• EXERCISE GOAL: Reproduce the records verbatim, from the first line through the line containing "pos(248,396)".
____
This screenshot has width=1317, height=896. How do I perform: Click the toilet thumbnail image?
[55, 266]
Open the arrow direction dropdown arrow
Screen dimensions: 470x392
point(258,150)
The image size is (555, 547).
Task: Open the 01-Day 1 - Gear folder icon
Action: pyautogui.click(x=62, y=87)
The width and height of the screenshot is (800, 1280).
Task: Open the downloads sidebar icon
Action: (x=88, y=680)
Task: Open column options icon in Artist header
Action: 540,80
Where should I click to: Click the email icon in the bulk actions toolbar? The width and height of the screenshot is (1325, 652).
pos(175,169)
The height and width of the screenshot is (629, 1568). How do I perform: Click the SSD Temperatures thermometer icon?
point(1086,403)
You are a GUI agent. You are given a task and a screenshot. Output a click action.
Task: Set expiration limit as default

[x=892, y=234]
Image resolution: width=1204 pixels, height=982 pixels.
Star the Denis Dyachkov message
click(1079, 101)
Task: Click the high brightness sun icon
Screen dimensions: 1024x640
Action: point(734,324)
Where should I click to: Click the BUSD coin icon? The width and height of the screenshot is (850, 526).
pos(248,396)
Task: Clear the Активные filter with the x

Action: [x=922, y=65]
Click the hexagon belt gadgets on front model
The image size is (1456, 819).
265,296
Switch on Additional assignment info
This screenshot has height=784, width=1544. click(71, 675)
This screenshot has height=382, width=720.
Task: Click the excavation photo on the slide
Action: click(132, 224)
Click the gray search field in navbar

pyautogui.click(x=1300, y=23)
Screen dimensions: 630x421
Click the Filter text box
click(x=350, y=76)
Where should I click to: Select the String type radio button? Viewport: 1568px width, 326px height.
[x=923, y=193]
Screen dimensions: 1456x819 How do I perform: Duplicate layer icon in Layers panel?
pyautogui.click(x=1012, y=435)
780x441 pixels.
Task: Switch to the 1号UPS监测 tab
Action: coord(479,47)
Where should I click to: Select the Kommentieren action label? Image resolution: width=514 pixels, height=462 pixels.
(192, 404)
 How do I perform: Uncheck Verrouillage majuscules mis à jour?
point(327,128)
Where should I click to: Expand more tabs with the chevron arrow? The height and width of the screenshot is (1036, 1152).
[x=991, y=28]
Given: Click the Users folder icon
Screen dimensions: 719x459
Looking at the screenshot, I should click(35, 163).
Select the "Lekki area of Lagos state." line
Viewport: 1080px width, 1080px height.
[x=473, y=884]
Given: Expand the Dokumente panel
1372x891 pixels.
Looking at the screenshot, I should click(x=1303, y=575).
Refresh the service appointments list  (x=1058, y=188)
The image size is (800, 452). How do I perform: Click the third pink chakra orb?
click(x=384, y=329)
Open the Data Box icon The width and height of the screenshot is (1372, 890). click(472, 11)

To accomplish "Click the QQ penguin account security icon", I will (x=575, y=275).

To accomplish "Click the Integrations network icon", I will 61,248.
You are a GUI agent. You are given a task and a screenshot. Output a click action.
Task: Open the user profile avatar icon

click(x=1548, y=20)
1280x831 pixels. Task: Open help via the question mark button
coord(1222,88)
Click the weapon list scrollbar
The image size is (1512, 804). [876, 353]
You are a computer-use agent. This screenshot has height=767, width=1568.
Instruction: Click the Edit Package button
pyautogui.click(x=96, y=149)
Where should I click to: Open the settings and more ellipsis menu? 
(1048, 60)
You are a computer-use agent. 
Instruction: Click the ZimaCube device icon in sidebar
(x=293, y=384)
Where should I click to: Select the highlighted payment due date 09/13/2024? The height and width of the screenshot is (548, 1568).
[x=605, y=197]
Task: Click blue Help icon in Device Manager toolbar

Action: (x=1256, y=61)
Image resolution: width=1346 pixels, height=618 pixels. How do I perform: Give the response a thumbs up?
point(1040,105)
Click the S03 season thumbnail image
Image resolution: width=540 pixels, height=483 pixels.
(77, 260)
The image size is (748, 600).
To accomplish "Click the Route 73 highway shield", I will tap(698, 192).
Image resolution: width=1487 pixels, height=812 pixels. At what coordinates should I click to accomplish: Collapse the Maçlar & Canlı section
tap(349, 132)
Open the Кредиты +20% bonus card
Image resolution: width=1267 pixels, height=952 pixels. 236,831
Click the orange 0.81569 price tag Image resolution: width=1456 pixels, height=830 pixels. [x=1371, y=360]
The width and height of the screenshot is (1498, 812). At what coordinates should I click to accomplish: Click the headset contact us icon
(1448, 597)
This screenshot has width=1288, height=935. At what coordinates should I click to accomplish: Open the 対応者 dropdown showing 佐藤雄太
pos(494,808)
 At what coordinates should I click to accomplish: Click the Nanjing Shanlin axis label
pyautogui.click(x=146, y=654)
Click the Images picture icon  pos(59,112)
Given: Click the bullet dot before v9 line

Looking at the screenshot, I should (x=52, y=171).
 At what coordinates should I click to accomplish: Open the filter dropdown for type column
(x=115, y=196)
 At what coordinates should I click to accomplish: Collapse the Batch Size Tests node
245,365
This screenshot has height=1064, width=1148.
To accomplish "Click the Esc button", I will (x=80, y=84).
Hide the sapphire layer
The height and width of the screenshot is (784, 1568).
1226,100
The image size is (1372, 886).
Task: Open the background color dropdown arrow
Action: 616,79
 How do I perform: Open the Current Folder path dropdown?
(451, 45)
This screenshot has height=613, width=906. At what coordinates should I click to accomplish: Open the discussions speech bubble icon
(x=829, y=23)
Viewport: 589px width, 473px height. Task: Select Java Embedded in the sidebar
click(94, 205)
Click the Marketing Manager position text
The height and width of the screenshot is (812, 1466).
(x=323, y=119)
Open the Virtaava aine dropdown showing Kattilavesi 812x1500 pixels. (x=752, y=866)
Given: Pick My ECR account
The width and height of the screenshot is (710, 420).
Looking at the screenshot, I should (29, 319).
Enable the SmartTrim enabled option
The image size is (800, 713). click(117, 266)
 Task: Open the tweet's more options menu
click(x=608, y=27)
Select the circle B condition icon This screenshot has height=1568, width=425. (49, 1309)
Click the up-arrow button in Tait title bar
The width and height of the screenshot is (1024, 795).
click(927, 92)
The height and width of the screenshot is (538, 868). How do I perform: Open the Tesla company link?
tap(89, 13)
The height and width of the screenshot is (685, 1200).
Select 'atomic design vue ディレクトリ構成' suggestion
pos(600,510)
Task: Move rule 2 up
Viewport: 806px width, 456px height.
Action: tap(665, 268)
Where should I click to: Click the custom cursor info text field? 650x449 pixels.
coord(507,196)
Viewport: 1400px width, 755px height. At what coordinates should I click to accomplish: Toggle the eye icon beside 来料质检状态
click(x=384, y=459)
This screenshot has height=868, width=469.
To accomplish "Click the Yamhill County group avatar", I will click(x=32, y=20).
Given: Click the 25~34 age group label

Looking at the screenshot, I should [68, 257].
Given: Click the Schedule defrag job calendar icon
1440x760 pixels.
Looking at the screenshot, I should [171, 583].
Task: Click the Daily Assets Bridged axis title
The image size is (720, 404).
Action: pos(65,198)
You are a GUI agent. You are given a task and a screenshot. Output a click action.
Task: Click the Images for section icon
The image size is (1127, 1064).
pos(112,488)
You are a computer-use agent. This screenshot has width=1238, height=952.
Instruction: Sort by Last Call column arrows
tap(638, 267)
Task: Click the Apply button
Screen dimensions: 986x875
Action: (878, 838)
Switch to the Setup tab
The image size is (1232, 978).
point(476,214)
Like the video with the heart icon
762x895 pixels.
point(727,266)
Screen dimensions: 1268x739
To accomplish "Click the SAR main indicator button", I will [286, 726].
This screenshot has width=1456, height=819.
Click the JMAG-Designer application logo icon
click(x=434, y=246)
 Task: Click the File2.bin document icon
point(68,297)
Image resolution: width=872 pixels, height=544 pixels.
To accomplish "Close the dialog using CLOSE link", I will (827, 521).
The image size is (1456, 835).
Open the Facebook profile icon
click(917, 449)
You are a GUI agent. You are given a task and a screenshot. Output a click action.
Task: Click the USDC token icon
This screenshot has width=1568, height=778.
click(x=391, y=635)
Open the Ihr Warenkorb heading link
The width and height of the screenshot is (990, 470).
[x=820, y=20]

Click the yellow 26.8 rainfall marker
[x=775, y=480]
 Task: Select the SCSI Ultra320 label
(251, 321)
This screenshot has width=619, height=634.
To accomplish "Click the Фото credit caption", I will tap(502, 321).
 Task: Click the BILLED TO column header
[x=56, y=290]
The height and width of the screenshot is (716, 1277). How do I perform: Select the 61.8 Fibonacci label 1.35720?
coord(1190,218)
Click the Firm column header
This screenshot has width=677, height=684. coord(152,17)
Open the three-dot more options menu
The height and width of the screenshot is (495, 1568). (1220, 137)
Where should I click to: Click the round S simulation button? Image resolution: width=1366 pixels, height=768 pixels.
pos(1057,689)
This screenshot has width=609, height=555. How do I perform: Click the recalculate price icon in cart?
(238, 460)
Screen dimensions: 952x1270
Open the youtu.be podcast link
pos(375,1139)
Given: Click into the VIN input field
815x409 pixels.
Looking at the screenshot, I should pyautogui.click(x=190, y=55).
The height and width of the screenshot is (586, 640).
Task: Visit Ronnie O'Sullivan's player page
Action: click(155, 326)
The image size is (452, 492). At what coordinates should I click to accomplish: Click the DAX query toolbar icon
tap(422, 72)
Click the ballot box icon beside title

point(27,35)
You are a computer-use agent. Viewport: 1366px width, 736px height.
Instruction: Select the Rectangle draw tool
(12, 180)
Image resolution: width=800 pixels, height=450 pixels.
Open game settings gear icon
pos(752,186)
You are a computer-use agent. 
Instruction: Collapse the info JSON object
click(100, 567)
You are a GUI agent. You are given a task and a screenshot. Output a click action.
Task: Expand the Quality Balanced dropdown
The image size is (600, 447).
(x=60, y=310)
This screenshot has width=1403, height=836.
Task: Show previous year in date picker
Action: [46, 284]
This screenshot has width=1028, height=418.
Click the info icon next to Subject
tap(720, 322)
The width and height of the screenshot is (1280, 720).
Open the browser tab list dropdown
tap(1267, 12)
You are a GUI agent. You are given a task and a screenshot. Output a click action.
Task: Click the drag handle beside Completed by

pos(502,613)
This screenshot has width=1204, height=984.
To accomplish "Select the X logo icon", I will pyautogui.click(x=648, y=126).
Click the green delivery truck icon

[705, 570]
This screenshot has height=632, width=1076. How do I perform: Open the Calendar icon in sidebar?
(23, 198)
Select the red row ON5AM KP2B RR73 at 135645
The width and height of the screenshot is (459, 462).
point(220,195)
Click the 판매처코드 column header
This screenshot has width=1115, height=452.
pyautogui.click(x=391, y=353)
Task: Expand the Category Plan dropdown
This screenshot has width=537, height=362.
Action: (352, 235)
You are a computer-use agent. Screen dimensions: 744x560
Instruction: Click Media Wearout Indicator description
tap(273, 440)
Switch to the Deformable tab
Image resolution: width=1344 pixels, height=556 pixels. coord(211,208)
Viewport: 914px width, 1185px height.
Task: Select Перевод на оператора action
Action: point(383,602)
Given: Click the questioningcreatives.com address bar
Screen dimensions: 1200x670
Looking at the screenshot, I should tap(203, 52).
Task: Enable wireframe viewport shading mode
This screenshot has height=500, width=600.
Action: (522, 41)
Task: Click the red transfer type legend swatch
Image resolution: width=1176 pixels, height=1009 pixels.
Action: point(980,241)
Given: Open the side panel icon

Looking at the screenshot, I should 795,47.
____
• EXERCISE RESPONSE:
This screenshot has width=1317, height=896. How do I perform: Click the toilet thumbnail image?
[55, 266]
Open the arrow direction dropdown arrow
Screen dimensions: 470x392
point(258,150)
The image size is (555, 547).
Task: Open the 01-Day 1 - Gear folder icon
Action: pyautogui.click(x=62, y=87)
The width and height of the screenshot is (800, 1280).
Task: Open the downloads sidebar icon
Action: (x=88, y=680)
Task: Open column options icon in Artist header
Action: 540,80
Where should I click to: Click the email icon in the bulk actions toolbar? The width and height of the screenshot is (1325, 652).
pos(175,169)
The height and width of the screenshot is (629, 1568). How do I perform: Click the SSD Temperatures thermometer icon?
point(1086,403)
You are a GUI agent. You are given a task and a screenshot. Output a click action.
Task: Set expiration limit as default

[x=892, y=234]
Image resolution: width=1204 pixels, height=982 pixels.
Star the Denis Dyachkov message
click(1079, 101)
Task: Click the high brightness sun icon
Screen dimensions: 1024x640
Action: point(734,324)
Where should I click to: Click the BUSD coin icon? The width and height of the screenshot is (850, 526).
pos(248,396)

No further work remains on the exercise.